# WHAT YOU NEED TO DO:
Starting at the line that contains "Réalisations (134, 12)" and ending at the line that contains "You are a GUI agent. The screenshot is 356×2576.", the lines below are to be given again exactly, with nothing added.

# MATERIAL PROVIDED:
◇ ◇ ◇ ◇ ◇ ◇ ◇
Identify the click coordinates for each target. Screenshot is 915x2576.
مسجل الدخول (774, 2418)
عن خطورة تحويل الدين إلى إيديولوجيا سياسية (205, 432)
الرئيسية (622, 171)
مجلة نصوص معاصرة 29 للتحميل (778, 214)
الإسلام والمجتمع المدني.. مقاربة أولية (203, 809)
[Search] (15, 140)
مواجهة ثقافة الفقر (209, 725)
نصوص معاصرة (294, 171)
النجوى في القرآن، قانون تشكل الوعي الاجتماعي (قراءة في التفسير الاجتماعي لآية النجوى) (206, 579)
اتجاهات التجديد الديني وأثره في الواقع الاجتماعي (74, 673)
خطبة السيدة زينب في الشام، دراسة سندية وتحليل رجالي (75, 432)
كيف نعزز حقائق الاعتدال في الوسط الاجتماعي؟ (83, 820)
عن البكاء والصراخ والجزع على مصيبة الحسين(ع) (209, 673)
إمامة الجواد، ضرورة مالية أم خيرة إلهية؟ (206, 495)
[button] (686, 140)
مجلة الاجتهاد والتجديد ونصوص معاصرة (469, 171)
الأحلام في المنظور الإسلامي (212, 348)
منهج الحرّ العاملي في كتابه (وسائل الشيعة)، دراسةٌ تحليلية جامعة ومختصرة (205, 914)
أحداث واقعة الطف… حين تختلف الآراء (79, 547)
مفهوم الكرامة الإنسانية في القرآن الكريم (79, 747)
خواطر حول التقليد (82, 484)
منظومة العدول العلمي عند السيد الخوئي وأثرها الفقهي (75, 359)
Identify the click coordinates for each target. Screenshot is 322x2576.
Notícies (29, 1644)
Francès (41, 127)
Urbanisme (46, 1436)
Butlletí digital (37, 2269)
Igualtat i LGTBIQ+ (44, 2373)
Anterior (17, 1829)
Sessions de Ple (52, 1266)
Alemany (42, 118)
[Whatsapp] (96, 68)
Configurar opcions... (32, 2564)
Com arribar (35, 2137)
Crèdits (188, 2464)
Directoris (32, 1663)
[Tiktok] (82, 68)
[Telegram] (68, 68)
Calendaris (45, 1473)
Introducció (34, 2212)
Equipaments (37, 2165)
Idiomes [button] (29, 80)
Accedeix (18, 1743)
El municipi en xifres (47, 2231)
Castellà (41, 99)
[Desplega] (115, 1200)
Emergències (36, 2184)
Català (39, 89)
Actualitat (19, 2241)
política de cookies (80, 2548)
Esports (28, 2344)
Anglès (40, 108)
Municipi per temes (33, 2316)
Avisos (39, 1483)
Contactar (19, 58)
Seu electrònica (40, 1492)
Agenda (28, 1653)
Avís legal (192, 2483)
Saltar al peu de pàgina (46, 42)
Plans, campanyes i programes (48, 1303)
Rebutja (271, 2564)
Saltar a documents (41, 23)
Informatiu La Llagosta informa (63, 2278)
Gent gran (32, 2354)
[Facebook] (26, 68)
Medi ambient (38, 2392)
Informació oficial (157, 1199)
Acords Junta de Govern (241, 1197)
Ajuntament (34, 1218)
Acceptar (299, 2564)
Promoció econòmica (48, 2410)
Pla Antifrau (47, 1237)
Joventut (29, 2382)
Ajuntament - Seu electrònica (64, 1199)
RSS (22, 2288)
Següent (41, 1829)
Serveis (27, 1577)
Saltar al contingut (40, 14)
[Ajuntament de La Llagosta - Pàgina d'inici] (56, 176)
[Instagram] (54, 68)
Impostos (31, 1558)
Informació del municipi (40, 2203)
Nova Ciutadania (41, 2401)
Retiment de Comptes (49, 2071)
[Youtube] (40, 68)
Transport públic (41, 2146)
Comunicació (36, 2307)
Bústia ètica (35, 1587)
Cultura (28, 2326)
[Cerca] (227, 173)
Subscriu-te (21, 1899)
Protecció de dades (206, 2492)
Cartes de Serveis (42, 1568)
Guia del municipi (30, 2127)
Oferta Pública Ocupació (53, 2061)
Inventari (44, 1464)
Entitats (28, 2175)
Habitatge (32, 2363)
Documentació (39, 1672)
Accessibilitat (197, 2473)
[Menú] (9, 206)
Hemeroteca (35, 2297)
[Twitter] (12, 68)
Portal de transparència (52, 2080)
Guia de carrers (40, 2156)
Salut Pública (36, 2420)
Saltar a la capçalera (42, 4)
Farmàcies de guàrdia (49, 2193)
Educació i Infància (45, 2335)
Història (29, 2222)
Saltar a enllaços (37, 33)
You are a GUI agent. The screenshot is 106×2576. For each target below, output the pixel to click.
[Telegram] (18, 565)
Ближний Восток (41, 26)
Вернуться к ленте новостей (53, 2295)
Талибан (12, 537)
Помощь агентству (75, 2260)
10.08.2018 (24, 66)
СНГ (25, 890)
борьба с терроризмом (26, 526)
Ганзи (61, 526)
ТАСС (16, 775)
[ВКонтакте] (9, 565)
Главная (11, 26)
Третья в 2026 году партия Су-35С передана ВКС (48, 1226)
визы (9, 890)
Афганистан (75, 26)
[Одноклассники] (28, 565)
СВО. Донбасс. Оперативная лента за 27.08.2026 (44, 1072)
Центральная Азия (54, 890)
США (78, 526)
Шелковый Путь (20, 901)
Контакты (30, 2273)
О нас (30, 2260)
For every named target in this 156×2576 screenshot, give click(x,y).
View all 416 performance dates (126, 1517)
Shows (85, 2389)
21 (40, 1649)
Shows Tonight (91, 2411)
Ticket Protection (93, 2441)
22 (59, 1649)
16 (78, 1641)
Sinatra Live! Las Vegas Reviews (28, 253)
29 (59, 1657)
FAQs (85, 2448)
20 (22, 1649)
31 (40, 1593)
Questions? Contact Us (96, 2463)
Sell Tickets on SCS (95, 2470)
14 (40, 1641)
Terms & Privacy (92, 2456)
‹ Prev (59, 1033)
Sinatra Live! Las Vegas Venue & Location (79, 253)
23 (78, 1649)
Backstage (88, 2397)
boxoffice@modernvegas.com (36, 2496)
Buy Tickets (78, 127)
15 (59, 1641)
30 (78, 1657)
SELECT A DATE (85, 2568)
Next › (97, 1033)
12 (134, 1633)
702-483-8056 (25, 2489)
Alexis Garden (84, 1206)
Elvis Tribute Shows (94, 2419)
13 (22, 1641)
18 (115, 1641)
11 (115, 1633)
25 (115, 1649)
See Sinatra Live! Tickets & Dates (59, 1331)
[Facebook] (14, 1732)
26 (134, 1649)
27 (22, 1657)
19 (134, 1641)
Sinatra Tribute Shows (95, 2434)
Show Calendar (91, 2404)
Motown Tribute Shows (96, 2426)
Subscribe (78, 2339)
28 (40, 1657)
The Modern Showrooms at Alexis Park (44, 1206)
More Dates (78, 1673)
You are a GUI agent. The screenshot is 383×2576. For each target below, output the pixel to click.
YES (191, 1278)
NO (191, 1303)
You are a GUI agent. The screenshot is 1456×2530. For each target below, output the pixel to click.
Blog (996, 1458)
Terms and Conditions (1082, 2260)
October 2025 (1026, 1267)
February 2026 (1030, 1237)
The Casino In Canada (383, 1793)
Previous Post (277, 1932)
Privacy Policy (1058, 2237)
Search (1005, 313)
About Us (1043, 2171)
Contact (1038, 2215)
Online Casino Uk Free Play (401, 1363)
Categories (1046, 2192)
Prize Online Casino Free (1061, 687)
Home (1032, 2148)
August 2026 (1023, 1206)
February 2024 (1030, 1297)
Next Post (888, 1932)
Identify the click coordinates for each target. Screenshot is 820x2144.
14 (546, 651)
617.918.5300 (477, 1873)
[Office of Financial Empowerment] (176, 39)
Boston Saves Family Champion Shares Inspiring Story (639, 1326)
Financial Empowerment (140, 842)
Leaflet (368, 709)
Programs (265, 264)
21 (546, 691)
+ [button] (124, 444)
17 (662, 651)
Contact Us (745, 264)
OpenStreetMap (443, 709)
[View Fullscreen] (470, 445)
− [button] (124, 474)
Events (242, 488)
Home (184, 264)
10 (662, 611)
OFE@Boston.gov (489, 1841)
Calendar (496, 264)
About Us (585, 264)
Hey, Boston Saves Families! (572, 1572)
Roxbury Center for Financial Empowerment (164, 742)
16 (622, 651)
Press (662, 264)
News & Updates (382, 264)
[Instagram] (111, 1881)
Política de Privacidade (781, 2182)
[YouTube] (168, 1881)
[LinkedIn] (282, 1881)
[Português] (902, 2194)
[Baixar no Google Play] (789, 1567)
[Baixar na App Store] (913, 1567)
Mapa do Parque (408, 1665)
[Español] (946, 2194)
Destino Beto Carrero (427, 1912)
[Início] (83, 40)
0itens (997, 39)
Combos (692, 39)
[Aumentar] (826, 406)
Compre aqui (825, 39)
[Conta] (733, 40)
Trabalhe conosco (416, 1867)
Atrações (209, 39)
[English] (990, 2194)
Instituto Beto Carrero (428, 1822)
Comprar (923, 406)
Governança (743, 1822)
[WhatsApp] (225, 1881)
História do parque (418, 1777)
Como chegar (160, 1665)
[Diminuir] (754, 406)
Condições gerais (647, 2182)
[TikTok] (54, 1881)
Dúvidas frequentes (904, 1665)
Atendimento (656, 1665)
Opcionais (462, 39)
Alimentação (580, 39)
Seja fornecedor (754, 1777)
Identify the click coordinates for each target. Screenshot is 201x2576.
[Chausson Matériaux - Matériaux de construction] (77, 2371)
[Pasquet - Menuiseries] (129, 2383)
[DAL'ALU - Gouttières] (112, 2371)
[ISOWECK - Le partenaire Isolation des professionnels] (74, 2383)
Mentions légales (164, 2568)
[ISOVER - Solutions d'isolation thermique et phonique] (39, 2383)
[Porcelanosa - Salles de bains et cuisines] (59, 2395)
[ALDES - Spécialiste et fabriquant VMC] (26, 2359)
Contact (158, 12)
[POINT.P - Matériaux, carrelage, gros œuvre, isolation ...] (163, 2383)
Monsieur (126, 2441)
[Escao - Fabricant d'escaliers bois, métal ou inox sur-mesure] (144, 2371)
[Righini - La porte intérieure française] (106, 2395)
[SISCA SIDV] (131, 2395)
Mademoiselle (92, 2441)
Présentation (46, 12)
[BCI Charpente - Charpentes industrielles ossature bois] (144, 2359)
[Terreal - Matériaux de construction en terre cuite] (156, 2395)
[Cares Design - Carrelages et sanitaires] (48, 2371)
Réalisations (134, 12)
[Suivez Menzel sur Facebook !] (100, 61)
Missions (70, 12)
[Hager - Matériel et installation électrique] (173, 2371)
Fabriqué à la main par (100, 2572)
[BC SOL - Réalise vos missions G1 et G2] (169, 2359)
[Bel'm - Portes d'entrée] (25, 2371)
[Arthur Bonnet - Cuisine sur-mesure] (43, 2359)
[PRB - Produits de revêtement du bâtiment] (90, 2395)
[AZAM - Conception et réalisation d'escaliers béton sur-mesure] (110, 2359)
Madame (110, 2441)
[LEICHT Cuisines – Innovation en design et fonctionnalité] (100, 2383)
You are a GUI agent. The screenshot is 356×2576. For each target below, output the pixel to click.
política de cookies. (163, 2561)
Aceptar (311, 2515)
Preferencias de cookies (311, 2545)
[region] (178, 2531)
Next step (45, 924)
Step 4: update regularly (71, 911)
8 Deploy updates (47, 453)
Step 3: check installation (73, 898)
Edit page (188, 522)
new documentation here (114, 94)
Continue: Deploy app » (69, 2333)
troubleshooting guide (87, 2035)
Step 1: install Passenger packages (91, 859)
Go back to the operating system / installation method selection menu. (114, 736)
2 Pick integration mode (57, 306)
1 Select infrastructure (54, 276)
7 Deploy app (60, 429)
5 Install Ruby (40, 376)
◇ ◇ ◇ ◇ ◇ ◇ ◇
# ANSWER SECTION:
Réalisations (134, 12)
[Suivez Menzel sur Facebook !] (100, 61)
Missions (70, 12)
[Hager - Matériel et installation électrique] (173, 2371)
Fabriqué à la main par (100, 2572)
[BC SOL - Réalise vos missions G1 et G2] (169, 2359)
[Bel'm - Portes d'entrée] (25, 2371)
[Arthur Bonnet - Cuisine sur-mesure] (43, 2359)
[PRB - Produits de revêtement du bâtiment] (90, 2395)
[AZAM - Conception et réalisation d'escaliers béton sur-mesure] (110, 2359)
Madame (110, 2441)
[LEICHT Cuisines – Innovation en design et fonctionnalité] (100, 2383)
You are a GUI agent. The screenshot is 356×2576. For each target below, output the pixel to click.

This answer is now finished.